Im Hinblick auf diese Fragestellung habe ich vor kurzem aus der Perspektive des ordonomischen Ansatzes zur Wirtschafts- und Unternehmensethik[1] zu bedenken gegeben, dass die derzeit dominante Moralperspektive nicht nur gute, sondern auch schlechte Auswirkungen hat.[2] Zu begrüßen ist, dass die Kriegsflüchtlinge aus der Ukraine in Europa mit großer Hilfsbereitschaft aufgenommen werden. Nicht zu begrüßen ist, dass der dominante Blickwinkel unser Nachdenken über den strategischen Einsatz von positiven und negativen Sanktionen verzerrt. Dadurch wird übersehen, dass wir auch russische Deserteure begrüßen sollten, anstatt einfach nur Waffen ins Kriegsgebiet zu liefern.
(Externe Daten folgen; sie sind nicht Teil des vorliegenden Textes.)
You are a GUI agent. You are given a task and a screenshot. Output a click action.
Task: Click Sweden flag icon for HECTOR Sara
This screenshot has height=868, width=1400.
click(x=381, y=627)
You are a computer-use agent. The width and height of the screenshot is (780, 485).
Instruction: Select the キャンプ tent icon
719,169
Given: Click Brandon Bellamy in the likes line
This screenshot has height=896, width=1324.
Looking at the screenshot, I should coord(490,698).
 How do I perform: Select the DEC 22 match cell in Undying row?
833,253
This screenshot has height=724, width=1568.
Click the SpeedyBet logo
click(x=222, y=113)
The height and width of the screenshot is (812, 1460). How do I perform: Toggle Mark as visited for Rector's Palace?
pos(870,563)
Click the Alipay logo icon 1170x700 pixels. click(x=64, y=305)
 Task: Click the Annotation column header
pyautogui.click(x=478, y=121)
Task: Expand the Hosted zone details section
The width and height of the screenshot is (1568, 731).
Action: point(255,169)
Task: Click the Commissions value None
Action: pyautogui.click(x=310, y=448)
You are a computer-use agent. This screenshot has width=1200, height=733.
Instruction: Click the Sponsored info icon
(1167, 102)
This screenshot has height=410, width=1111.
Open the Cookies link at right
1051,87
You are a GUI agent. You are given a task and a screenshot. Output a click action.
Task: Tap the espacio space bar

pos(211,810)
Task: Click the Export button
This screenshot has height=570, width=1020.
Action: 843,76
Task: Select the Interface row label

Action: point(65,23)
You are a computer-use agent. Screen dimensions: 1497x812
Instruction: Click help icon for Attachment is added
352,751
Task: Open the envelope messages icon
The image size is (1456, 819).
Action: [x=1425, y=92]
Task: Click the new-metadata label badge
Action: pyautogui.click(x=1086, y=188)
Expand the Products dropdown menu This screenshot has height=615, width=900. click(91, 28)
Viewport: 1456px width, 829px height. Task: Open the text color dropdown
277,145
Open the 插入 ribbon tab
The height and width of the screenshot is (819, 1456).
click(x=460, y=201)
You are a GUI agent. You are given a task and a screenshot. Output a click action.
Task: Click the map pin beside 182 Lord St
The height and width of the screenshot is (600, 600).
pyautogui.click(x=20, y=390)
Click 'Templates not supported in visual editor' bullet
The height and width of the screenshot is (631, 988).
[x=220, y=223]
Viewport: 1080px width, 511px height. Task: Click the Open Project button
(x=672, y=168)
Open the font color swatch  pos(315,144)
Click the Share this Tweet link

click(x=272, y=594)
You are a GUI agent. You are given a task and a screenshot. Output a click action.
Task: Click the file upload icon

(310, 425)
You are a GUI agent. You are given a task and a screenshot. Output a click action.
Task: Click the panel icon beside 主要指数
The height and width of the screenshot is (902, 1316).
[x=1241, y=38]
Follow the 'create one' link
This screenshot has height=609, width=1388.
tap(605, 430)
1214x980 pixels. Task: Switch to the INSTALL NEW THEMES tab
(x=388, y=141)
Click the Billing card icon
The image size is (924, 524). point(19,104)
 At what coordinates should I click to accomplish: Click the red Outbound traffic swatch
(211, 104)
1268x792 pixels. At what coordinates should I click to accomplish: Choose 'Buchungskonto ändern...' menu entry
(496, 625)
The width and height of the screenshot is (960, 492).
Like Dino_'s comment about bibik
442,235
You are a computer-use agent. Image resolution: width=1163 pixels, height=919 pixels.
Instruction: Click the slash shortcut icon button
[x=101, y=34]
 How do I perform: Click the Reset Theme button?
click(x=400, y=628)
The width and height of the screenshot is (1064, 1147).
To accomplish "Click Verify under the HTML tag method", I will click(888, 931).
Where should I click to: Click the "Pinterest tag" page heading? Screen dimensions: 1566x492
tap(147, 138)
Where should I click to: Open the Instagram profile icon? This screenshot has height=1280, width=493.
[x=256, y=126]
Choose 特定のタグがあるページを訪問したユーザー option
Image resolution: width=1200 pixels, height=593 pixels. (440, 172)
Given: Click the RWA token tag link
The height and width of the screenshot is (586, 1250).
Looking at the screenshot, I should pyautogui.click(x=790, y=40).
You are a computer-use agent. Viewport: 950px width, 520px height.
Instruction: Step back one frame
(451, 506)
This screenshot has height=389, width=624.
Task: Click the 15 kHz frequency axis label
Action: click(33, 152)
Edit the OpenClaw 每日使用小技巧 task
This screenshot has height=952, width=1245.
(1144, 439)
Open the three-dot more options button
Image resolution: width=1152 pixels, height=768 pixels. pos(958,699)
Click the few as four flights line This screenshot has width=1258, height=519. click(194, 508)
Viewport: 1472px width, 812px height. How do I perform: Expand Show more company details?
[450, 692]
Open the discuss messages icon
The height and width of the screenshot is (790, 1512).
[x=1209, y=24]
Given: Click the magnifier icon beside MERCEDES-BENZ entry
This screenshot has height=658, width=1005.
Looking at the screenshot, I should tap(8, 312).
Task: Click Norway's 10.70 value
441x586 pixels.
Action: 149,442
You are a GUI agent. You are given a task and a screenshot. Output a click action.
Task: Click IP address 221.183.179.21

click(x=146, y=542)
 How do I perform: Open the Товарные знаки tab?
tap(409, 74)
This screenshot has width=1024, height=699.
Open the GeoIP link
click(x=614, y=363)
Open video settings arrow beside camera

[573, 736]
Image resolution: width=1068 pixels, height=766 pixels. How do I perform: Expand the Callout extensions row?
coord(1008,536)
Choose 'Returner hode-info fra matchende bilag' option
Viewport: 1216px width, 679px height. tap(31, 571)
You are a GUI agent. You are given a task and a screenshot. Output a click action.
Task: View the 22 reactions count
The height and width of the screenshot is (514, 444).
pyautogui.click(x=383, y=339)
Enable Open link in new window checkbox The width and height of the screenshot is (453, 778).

Meine Begründung: „Die erste Moralperspektive [der Bestrafung] lässt uns darüber nachdenken, wie wir den Ukrainern helfen können, russische Soldaten umzubringen. Die zweite Moralperspektive [der Belohnung] lässt uns darüber nachdenken, wie wir russische Soldaten davon abbringen können, Ukrainer umzubringen. Die zweite Perspektive hat Vorzüge, gerade auch aus moralischer Sicht. Warum also setzen wir nicht auf disruptive Belohnung – wenigstens als Komplement?“[3]

Nun haben sich einige namhafte Wirtschaftsethiker, die ich auch persönlich sehr schätze, mit einer ganz anders gearteten Intervention zu Wort gemeldet.[4] Sie rufen westliche Unternehmen dazu auf, sämtliche Geschäftsbeziehungen mit Russland sofort abzubrechen, und lassen als Ausnahme zu diesem von ihnen aufgestellten Imperativ nur ganz wenige humanitäre Lieferungen – wie beispielsweise Medikamente – zu. Sie begründen dies mit der gesellschaftlichen Verantwortung von Unternehmen und der politischen Rolle, die Unternehmen in der globalisierten Welt unweigerlich spielen (sollten). Im Namen der Wirtschaftsethik rufen die Kollegen die westlichen Unternehmen dazu auf, in einen Wirtschaftskrieg einzutreten, der über die staatlich verordneten Wirtschaftssanktionen weit hinausgeht und auf freiwilliger Grundlage Boykott und Embargo radikal eskaliert.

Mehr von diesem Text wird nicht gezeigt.